Piloto francês da Force India teria atrapalhado performance do adversário da Red Bull, o que facilitou vitória de Hamilton

Wilson Baldini Jr., O Estado de S.Paulo

11 de novembro de 2018 | 19h13

O holandês Max Verstappen e o francês Esteban Ocon se conhecem desde os tempos de Fórmula 3. Vários foram os confrontos, mas nada igual ao deste domingo, em Interlagos, no GP do Brasil de F-1. O choque que causou a perda do primeiro lugar levou o piloto da Red Bull a procurar o rival da Force India nos boxes e desferir vários empurrões. O incidente só foi controlado após a interferência de funcionários da Federação Internacional de Automobilismo (FIA).

"Não foi uma atitude de um profissional. A FIA tem de impedi-lo de ser violento. Ele me empurrou e queria me dar um soco", disse Ocon, que foi punido com um "stop and go" de dez segundos pelo incidente com Verstappen. Ele terminou em 15º lugar, um volta atrás do inglês Lewis Hamilton, o vencedor da corrida pela Mercedes e grande beneficiado pela manobra desastrada do francês.

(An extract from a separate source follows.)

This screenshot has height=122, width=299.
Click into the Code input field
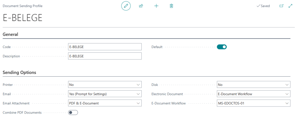[x=105, y=47]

Os dois pilotos foram advertidos por "contato físico com outro competidor na garagem da FIA na hora da pesagem" e poderão ser punidos com multa ou até suspensão de prova.

Perguntado se gostaria de voltar a falar com Verstappen, Ocon relembrou os duelos na Fórmula 3. "Eu estou acostumado com as disputas com Max. É sempre assim. Então, não pretendo falar com ele", disse o francês, que defendeu sua condução do carro.

"Não existe nenhuma regra que me impeça de tirar a volta de alguém. Max é um mau exemplo para as crianças que assistem à corrida", disse Ocon, que revelou autorização da Force India para tentar a manobra. "Eu estava com pneus novos e tinha um ritmo forte", ressaltou.